Un débat politique alimenté par l’opposition
Le débat sur la possibilité pour le président Alassane Ouattara de briguer un nouveau mandat en 2025 anime à nouveau la scène politique ivoirienne, à moins de cinq mois de la prochaine présidentielle. Un vrai faux débat suscité par l’opposition, en panne de stratégie pour contrer le Rassemblement des houphouëtistes pour la démocratie et la paix.
Si ses adversaires dénoncent une volonté de « 4e mandat », les faits juridiques, eux, sont clairs : selon l’interprétation du Conseil constitutionnel, validée depuis 2020, rien ne s’oppose légalement à une nouvelle candidature du chef de l’État.
Une base constitutionnelle solide et incontestée
C’est une jurisprudence de poids : en septembre 2020, alors que le président Ouattara annonçait sa candidature après le décès de son dauphin désigné, Amadou Gon Coulibaly, le Conseil constitutionnel avait affirmé, dans une décision longuement motivée, que la Constitution de 2016, en instaurant une Troisième République, ouvrait un nouveau cycle institutionnel.
Autrement dit, les deux mandats précédents – exercés sous la Constitution de 2000 – ne peuvent être pris en compte dans l’application de la nouvelle limitation à deux mandats fixée par l’article 55 de la loi fondamentale adoptée en 2016.
Le Conseil a considéré que cette nouvelle Constitution :
« vise à établir un nouveau pacte social, un nouvel ordre juridique (…) avec effet erga omnes permettant à chacun (…) de tirer les conséquences d’un nouveau départ ».
En l’absence de clause transitoire interdisant explicitement cette possibilité, le président sortant demeure donc éligible.
Une décision juridique claire, validée en 2020
Face aux multiples requêtes en inéligibilité introduites en 2020 par plusieurs figures de l’opposition – Henri Konan Bédié, Pascal Affi N’Guessan, Guillaume Soro – le Conseil constitutionnel avait rejeté leurs arguments. Il estimait qu’il ne pouvait être :
« sérieusement fait grief au président de la République sortant (…) de prétendre briguer un nouveau mandat ».
Ce raisonnement reste aujourd’hui pleinement valide. C’est pourquoi Antoine Assalé Tiémoko, député et reconnu pour ses critiques envers le pouvoir, s’était interrogé en décembre 2024 sur les arguments qui pourraient justifier une remise en cause de la candidature d’Alassane Ouattara :
« Pour quelles curiosités juridiques ne pourrait-il pas se présenter en 2025 s’il le souhaite ? », s’était interrogé l’élu, face à des Ivoiriens de la diaspora.

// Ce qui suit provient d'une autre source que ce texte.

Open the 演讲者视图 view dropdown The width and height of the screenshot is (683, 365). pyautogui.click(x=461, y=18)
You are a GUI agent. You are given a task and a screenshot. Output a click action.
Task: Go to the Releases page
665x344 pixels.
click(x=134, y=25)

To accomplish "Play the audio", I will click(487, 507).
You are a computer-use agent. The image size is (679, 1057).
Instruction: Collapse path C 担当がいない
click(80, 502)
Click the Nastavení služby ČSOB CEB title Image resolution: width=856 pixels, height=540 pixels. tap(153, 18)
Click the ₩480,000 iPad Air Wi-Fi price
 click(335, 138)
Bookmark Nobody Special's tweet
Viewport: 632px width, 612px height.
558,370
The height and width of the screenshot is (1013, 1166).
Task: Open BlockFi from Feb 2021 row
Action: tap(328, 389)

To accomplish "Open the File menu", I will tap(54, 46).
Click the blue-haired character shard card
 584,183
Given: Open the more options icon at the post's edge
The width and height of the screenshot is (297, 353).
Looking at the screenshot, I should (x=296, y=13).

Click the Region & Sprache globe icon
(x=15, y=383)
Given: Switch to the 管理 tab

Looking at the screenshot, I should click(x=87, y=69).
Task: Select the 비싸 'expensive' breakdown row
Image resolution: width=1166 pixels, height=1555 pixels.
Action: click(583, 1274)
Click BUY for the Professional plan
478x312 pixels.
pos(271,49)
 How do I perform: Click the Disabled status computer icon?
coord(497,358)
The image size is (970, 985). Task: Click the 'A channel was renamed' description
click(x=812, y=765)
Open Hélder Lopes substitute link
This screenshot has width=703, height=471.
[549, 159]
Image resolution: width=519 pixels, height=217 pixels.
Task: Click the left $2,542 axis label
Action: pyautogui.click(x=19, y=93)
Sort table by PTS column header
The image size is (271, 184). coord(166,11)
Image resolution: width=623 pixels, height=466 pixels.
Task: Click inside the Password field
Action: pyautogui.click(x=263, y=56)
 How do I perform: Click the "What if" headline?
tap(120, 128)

L’éligibilité du président est donc, en droit, acquise, à moins d’une nouvelle révision constitutionnelle qui en déciderait autrement. La base du RHDP a d’ailleurs déjà laissé entendre qu’Alassane Ouattara est son candidat pour 2025.
Une position assumée par le RHDP, rejetée par l’opposition
Lors des vœux au corps diplomatique, en janvier 2025, le président lui-même a entretenu le suspense :
« Je n’ai pas encore pris de décision, mais je suis en pleine santé et désireux de continuer de servir mon pays », avait-il déclaré, démontrant qu’il n’a pas l’intention de brûler les étapes, laissant ainsi le soin à sa formation politique de se prononcer.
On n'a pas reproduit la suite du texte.